The climate crisis demands a “new environmentalism,” and such a thing does seem to be emerging.  It’s final shape is unknowable, but one thing is certain – the environmentalism that we need will only exist when its solutions and strategies stand up to its own analyses.  The problem is that this requires us to take our “overwhelmingly bleak” analyses straight, rather than soft-pedaling them so that our “inadequate solutions” might look good.  Pessimism, after all, is closely related to realism.  It cannot just be wished away.

Soft-pedaling, alas, has long been standard practice, on both the scientific and the political sides of the climate movement.  Examples abound, but the best would have to be the IPCC itself, the U.N’s Intergovernmental Panel on Climate Change.  The world’s premier climate-science clearinghouse, the IPCC is often attacked from the right, and has developed a shy and reticent culture.  Even more importantly, though, and far more rarely noted, is that the IPCC is conservative by definition and by design.[12]  It almost has to be conservative to do its job, which is to herd the planet’s decision makers towards scientific realism.  The wrinkle is that, at this point, this isn’t even close to being good enough, not at least in the larger scheme.  At this point, we need strategic realism as well as baseline scientific realism, and it demands a brutal honesty in which underlying scientific and political truths are clearly drawn and publicly expressed.

Yet when it comes to strategic realism, we balk.  The first impulse of the “messaging” experts is always to repeat their perennial caution that sharp portraits of the danger can be frightening, and disempowering, and thus lead to despair and passivity.  This is an excellent point, but it’s only the beginning of the truth, not the end.  The deeper problem is that the physical impacts of climate disruption – the destruction and the suffering – will continue to escalate.  “Superstorm Sandy” was bad, but the future will be much worse.  Moreover, the most severe suffering will be far away, and easy for the good citizens of the wealthy world to ignore.  Imagine, for example, a major failure of the Indian Monsoon, and a subsequent South Asian famine.  Imagine it against a drumbeat background in which food is becoming progressively more expensive.  Imagine the permanence of such droughts, and increasing evidence of tipping points on the horizon, and a world in which ever more scientists take it upon themselves to deliver desperate warnings.  The bottom line will not be the importance of communications strategies, but rather the manifest reality, no longer distant and abstract, and the certain knowledge that we are in deep trouble.  And this is where the dangers of soft-pedaling lie.  For as people come to see the scale of the danger, and then to look about for commensurate strategies and responses, the question will be if such strategies are available, and if they are known, and if they are plausible.  If they’re not, then we’ll all going, together, down the road “from aware to despair.”

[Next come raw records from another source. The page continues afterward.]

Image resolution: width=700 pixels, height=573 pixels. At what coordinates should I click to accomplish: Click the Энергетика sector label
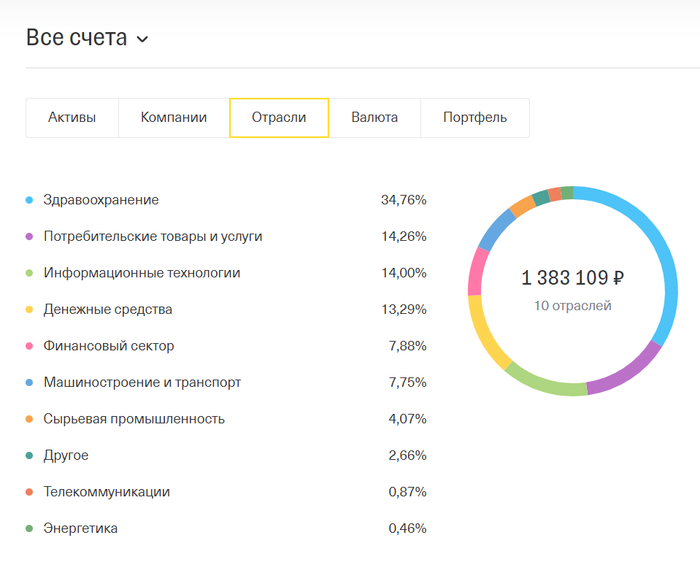click(80, 528)
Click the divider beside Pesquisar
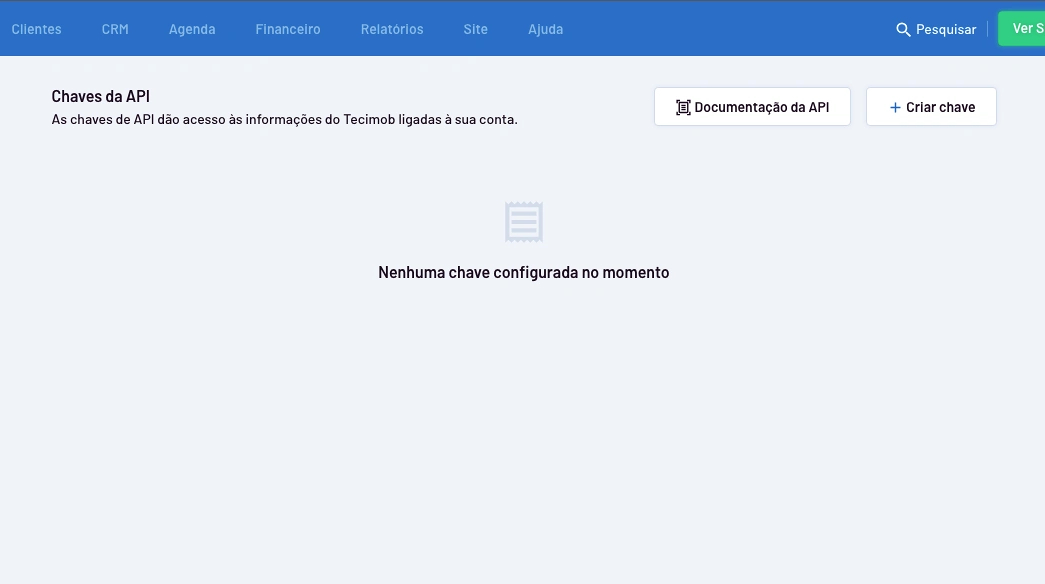Screen dimensions: 1045x584 click(x=987, y=29)
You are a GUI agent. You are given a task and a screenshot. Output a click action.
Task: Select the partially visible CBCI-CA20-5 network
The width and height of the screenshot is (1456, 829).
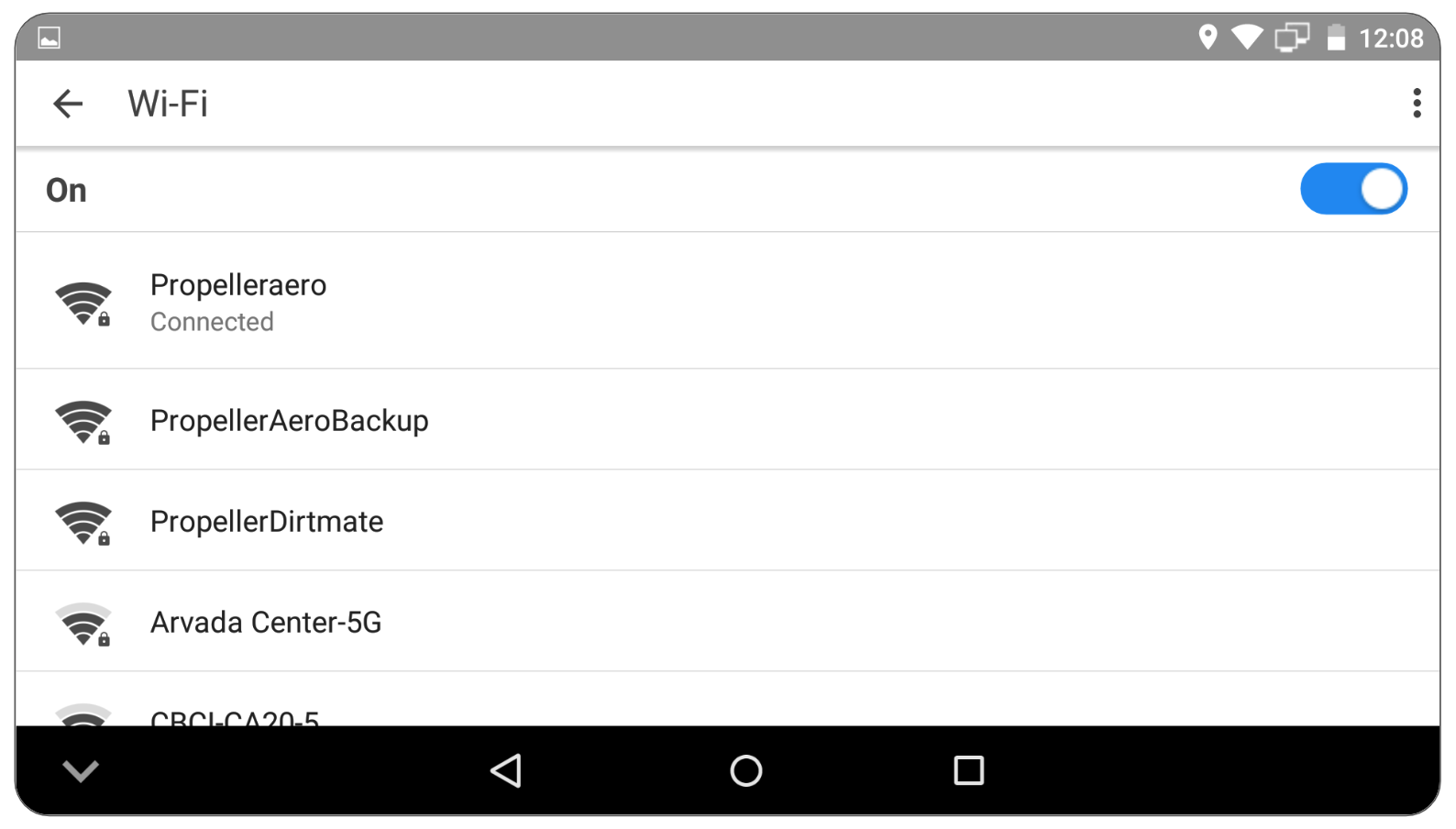pyautogui.click(x=728, y=700)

Absent the public sense of a future in which human resourcefulness and cooperation can make a decisive difference, we assuredly face an even more difficult future in which denial fades into a sense of pervasive hopelessness.  The last third of the century (when Randers is predicting “runaway climate change”) is not so very far away.  Which is to say that, as denialism collapses – and it will – the challenge of working out a large and plausible response to the climate crisis will become overwhelmingly important.  If we cannot imagine such a response, and explain how it would actually work, then people will draw their own conclusions.  And, so far, it seems that we cannot.  Even those of us who are now climate full-timers don’t have a shared vision, not in any meaningful detail, nor do we have a common sense of the strategic initiatives that could make such a vision cohere.

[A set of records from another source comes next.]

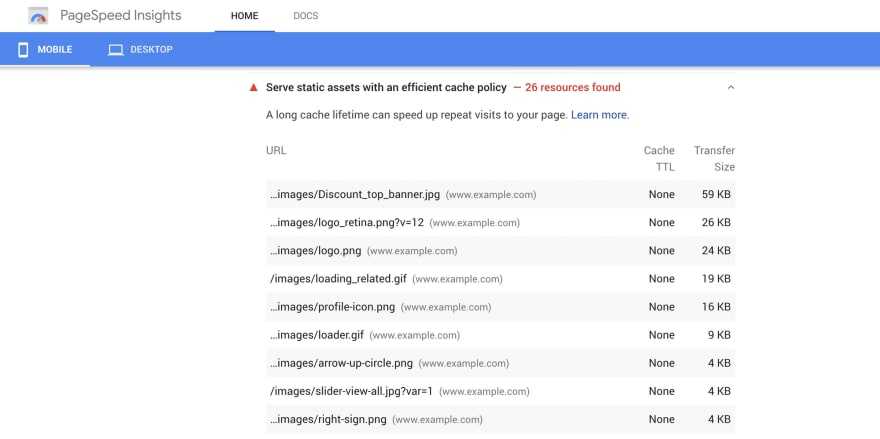Click the images/loader.gif URL
This screenshot has height=439, width=880.
(x=316, y=335)
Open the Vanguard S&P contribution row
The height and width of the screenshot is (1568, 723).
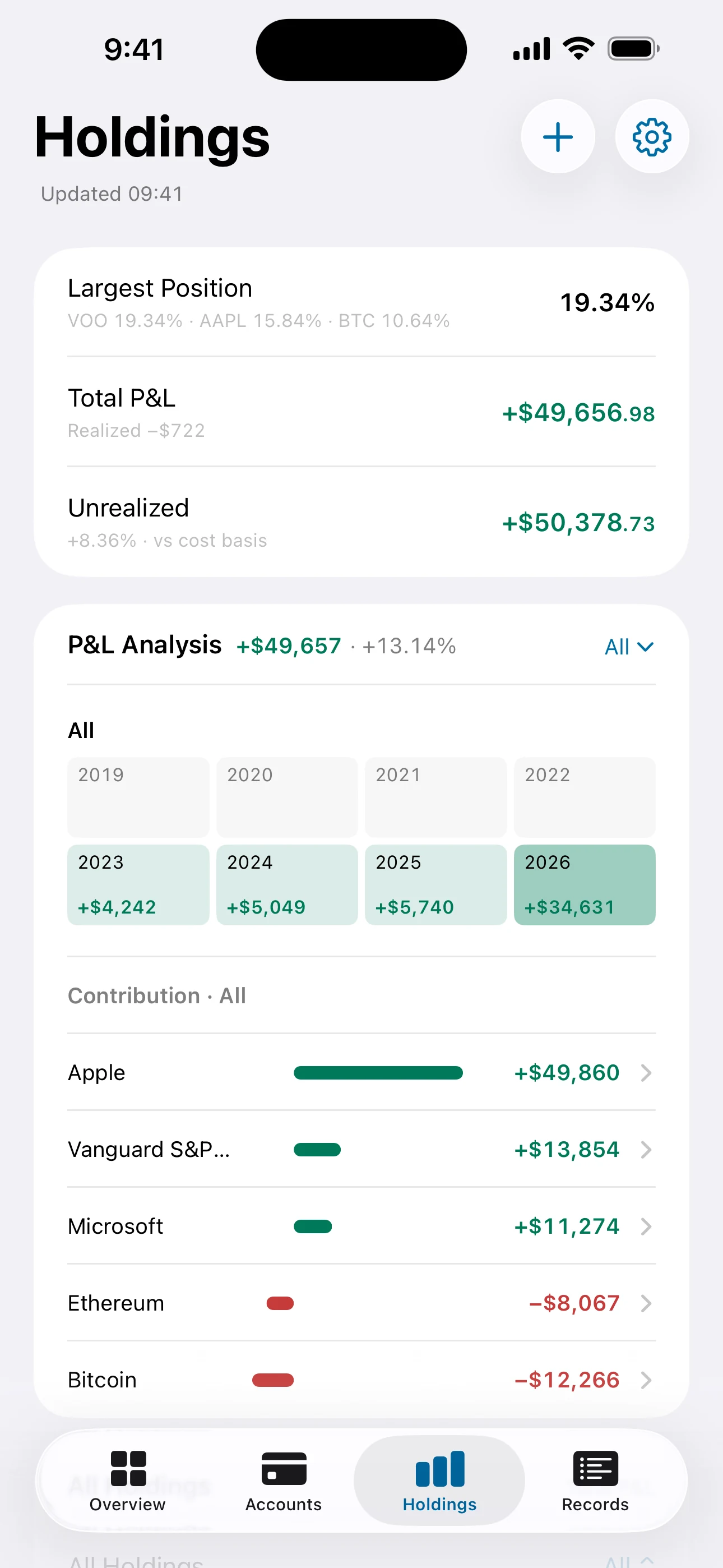coord(362,1149)
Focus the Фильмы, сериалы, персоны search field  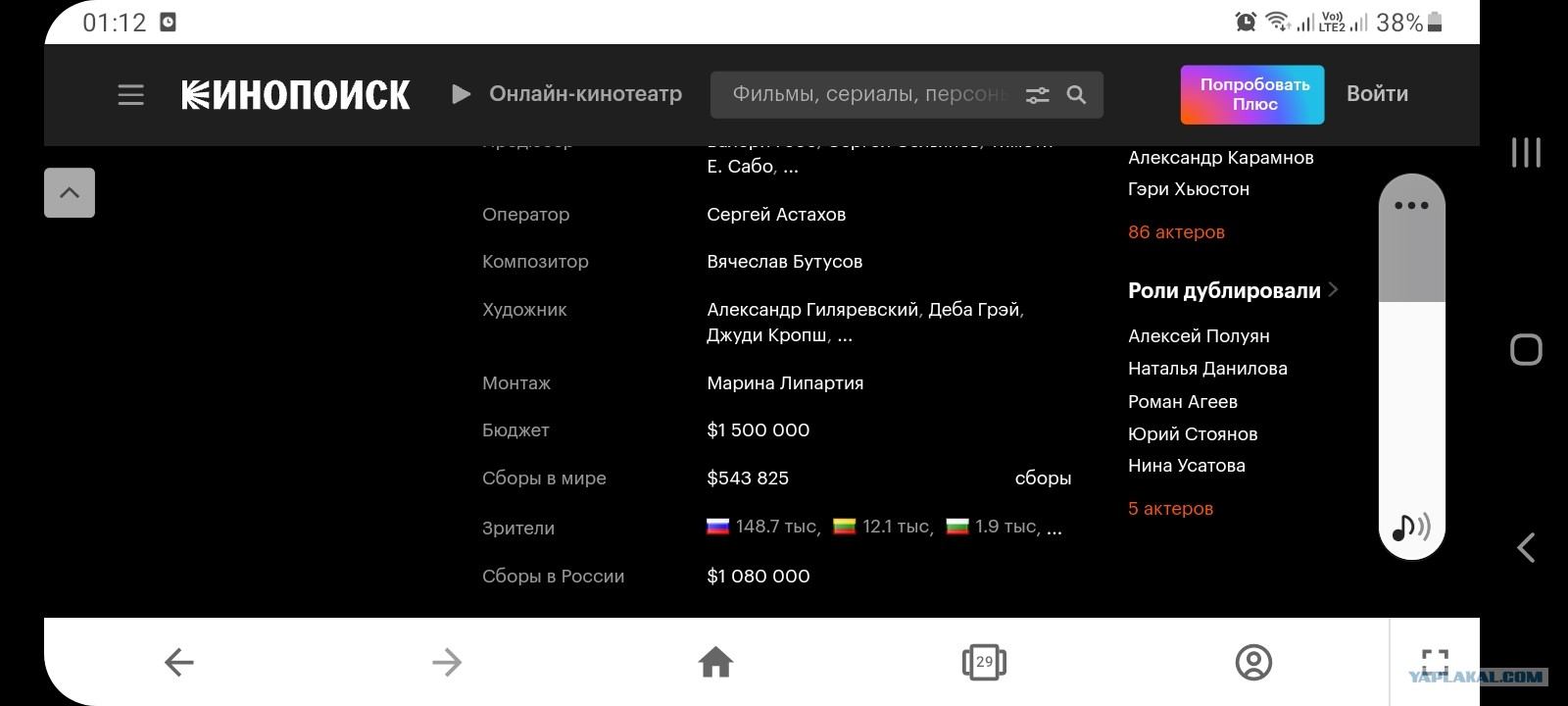click(867, 95)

The larger landscape is even worse.  For though many scientists are steeling themselves to speak, the elites themselves are still stiff and timid, and show few signs of rising to the occasion.  Each month, it seems, there’s another major report on the approaching crisis – the World Bank, the National Intelligence Council, and the International Energy Agency have all recently made hair-raising contributions – but they never quite get around to the really important questions.  How should we contrive the necessary global mobilization?  What conditions are needed to absolutely maximize the speed of the clean-tech revolution?  By what strategy will we actually manage to keep the fossil-fuels in the ground?  What kind of international treaties are necessary, and how shall we establish them?  What would a fast-enough global transition cost, and how shall we pay for it?  What about all those who are forced to retreat from rising waters and drying lands?  How shall they live, and where?  How shall we talk about rights and responsibilities in the Greenhouse Century?  And what about the poor?  How shall they find futures in a climate-constrained world?  Can we even imagine a world in which they do?

In the face of such questions, you have a choice.  You can conclude that we’ll just have to do the best we can, and then you can have a drink.  Or maybe two.  Or you can conclude that, despite all evidence to the contrary, enough of us will soon awaken to reality.  What’s certain is that, all around us, there is a vast potentiality – for reinvention, for resistance, for redistribution, and for renewal of all kinds – and that it could at any time snap into solidity.  And into action.

Forget about “hope.”  What we need now is intention.

***

About a decade ago, in San Francisco, I was on a PBS talk show with, among others, Myron Ebell, chief of climate propaganda at the Competitive Enterprise Institute.  Ebell is an aggressive professional, and given the host’s commitment to phony balance he was easily able to frame the conversation.[13]  The result was a travesty, but not an entirely wasted time, at least not for me.  It was instructive to speak, tentatively, of the need for global climate justice, and to hear, in response, that I was a non-governmental fraud that was only in it for the money.  Moreover, as the hour wore on, I came to appreciate the brutal simplicity of the denialist strategy.  The whole point is to suck the oxygen out of the room, to weave such a tangle of confusionism and pseudo-debate that the Really Big Question – What is to be done? – becomes impossible to even ask, let alone discuss.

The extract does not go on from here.